Does that imply the constants only work well for one setpoint? I changed the setpoint and see the off. I guess in the past I was under the impression the tuned values would work across a range of setpoints (ex different speeds for different distances from target). If we need different pid values for different setpoints how do we go about doing that? Can there be additional info on that?
Yes-ish. The underlying idea this is hitting at: Without feedforward, the details of how your system acts will change a lot based on setpoint. This is somewhat obvious in the flywheel case, and very obvious in the vertical arm.
The reason for the setpoint-hedge-words is to point people to the next step - add feedforward to the control, then the system behavior becomes more consistent for many setpoints.
Lemme do some thinking on rewording though, to better communicate that intent. What you’re describing is definitely a valid controls strategy (“gain-scheduling”), but not what we’d be looking to have readers bite off at this point.
Another controls outsider here. A definition of these terms early on in the doc (ie, before you start playing with the simulation) would be immensely helpful.
I had to go searching through the page to find hyperlinks to a glossary, and fully thought up until reading the quoted text from your post there, that “output” was the voltage applied to the motor, and was really lost on what “control effort” was (even after reading the definition in the glossary).
These terms/definitions weren’t overly clear on a first read through (not for me anyhow).
Setpoint of 7 with the recommended FF + PD values.
Since this is in radians, I think it is going all the way around (2pi) and then some to reach what I told it to do, which makes sense. Would be great if it could be optimized on the backend the same way that swerve module angles are since that is more intuitive (I would think). Would also be nice for it to be in degrees since teams will probably first think of degree setpoints first when putting in values for the setpoint (I did too before I read the axis titles).
Sweet, thank you for the feedback! It’s definitely easy to add a summary to inject knowledge at just the right time.
For some perspective, a lot of times in software-land we tend to shy away from explaining things more than once. But, I think I agree, in this case especially, it’s worthwhile to make sure there’s a short and sweet summary to direct folks before they start digging into the details.
Ah ha… you expected me to read before I turned the knobs! I see game piece the explanation now. You could show it in the animation or just label the graph.
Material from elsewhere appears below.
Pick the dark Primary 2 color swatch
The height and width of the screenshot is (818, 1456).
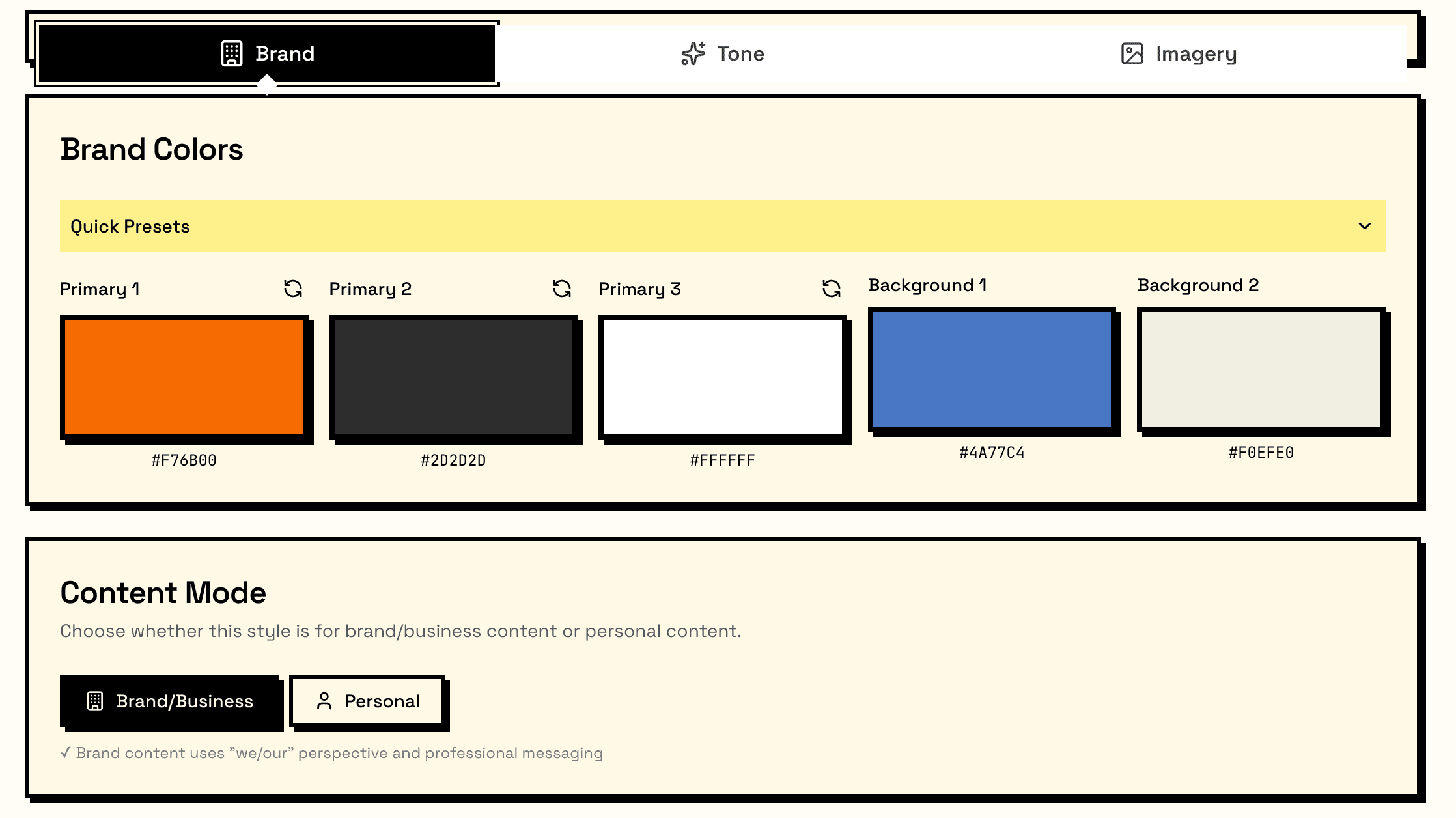453,376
I’ve done a variety of control systems in my career dating back to proportional only mechanical devices or pneumatic PID - none of this fancy computer stuff. But I just wasn’t paying attention closely. Your “output” term is typically called the Process Variable. And I usually think of “output” as the output of the controller or in more classic terminology the Control Variable.
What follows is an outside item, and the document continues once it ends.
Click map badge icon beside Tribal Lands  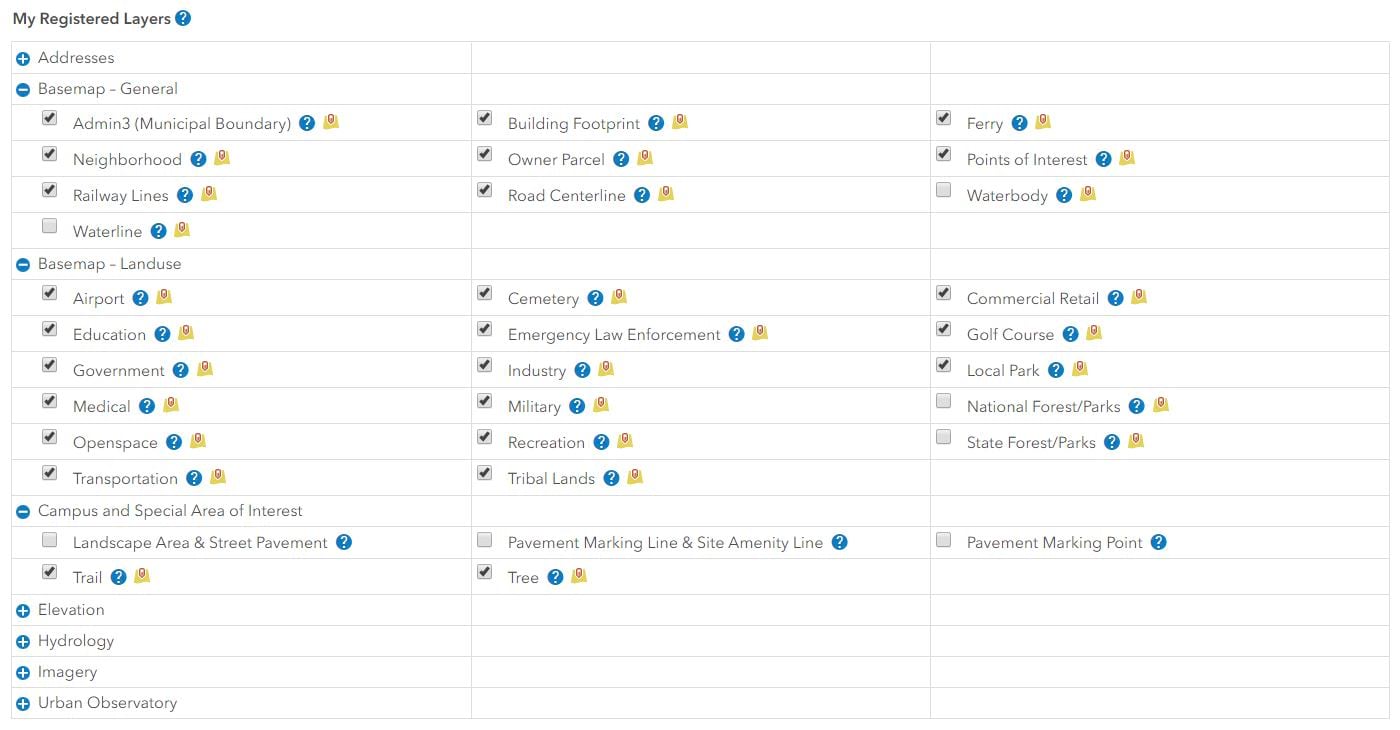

I was guessing this was probably the source of the confusion. For what it’s worth, I always learned it as “desired”, “actual”, and “control effort”, and that’s how most of my software ends up…
I’ll run it past some of the folks who set up the existing nomenclature pattern, but I can’t imagine it would be bad to have the alternate vocabulary listed somewhere. Given this is going to go out to all sorts of teams with all sorts of backgrounds, you have to funnel the nomenclature diversity together first before the consistency is meaningful.
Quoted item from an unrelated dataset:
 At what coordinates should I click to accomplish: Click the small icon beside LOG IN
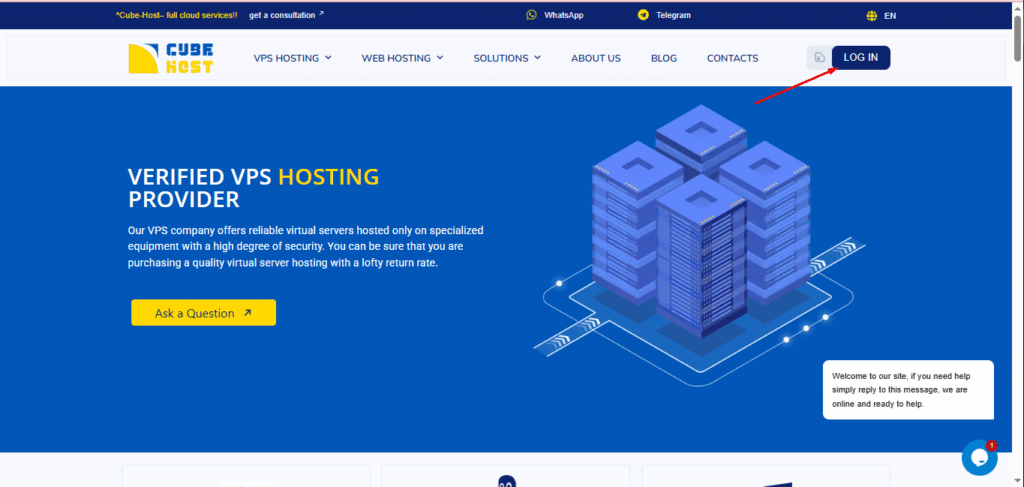819,58
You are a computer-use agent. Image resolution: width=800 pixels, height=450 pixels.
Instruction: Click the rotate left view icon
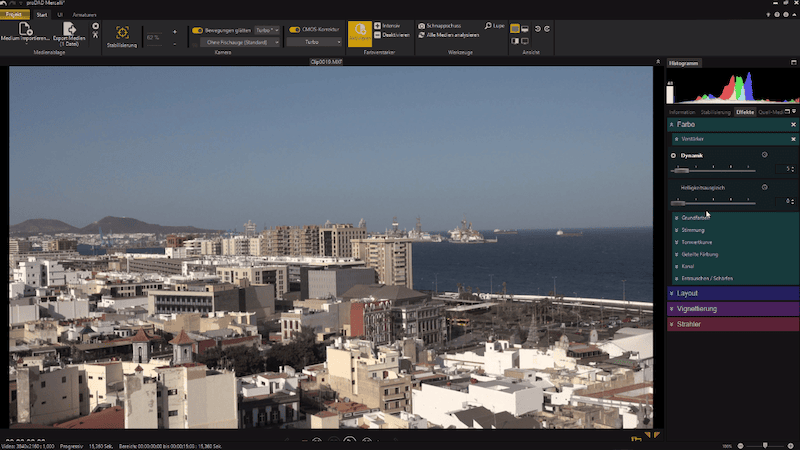pyautogui.click(x=537, y=29)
There’s potential confusion here between the inputs and outputs of the system, the inputs and outputs of the plant, and the inputs and outputs of the controller.
I think this is sufficiently confusing (especially for students) that we should have a section devoted to this nomenclature, complete with block diagrams.
Super neat to play with on my phone. Discrete buttons for “spin up”, “stop”, and “shoot ball” would be nice though. I’m pretty familiar with PID so I’ll have my less informed students take a look later.